● Prompt:
Only the stretch below from the line holding "Given: Click the Dimensions section heading" through the line holding "You are a computer-use" should be restated, word for word and with both ends included; pictures stay out.

(Entries supplied Opens)

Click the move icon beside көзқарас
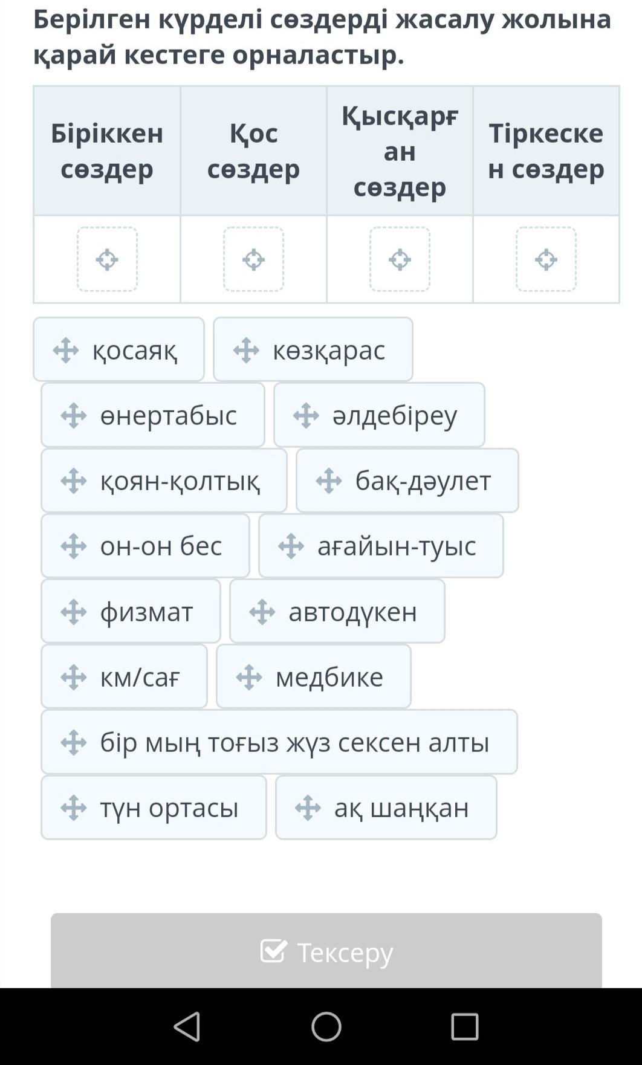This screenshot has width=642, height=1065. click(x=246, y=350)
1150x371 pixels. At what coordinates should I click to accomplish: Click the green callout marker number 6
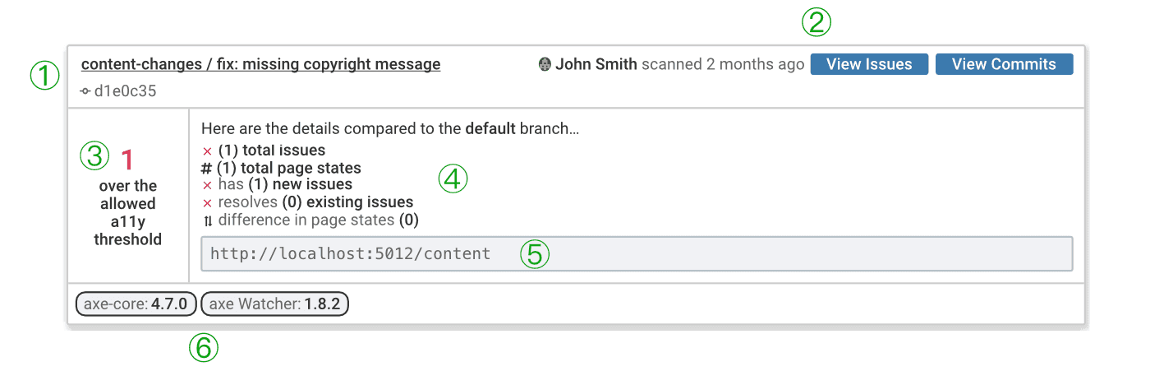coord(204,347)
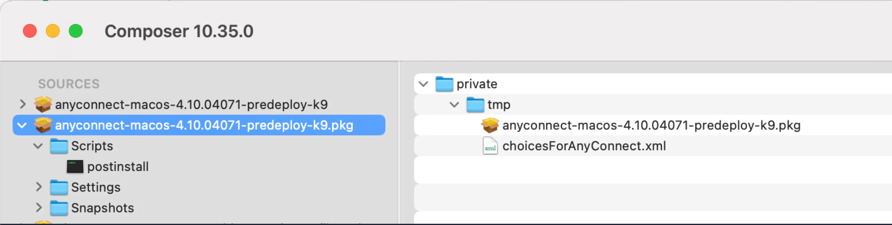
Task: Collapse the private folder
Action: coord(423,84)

(Entries supplied Closes)
(Entries supplied Opens)

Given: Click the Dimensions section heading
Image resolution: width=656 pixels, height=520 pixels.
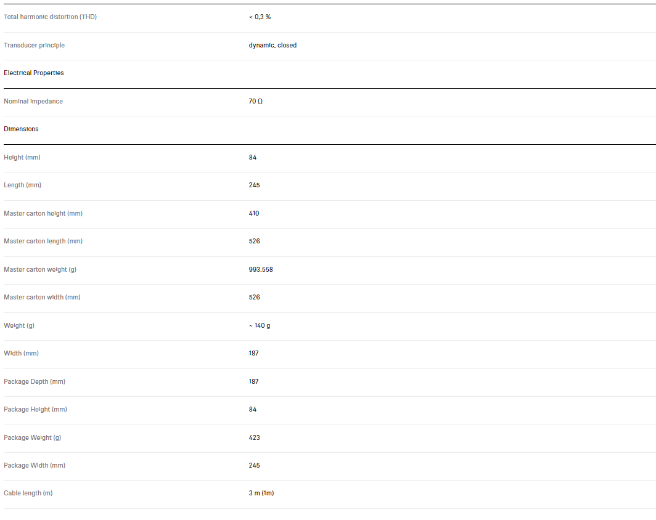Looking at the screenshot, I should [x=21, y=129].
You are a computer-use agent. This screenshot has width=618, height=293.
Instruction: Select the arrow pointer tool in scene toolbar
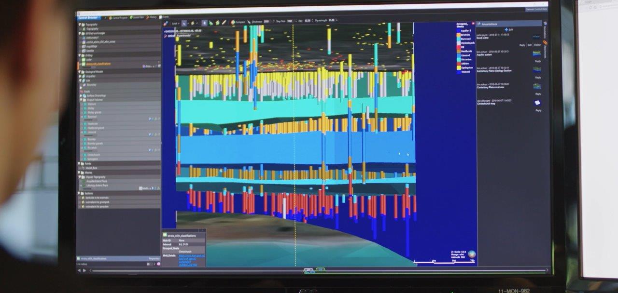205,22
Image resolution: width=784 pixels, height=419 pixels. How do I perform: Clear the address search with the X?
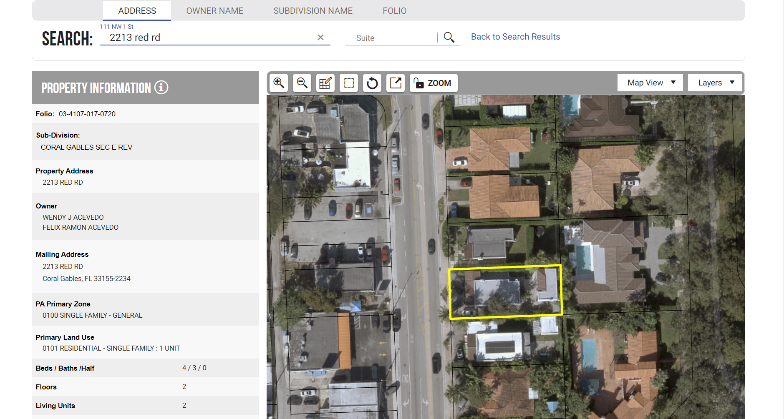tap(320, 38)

(Entries supplied Closes)

● Task answer:
Given: Click the Dimensions section heading
Image resolution: width=656 pixels, height=520 pixels.
Looking at the screenshot, I should [x=21, y=129].
You are a computer-use agent. This screenshot has width=618, height=293.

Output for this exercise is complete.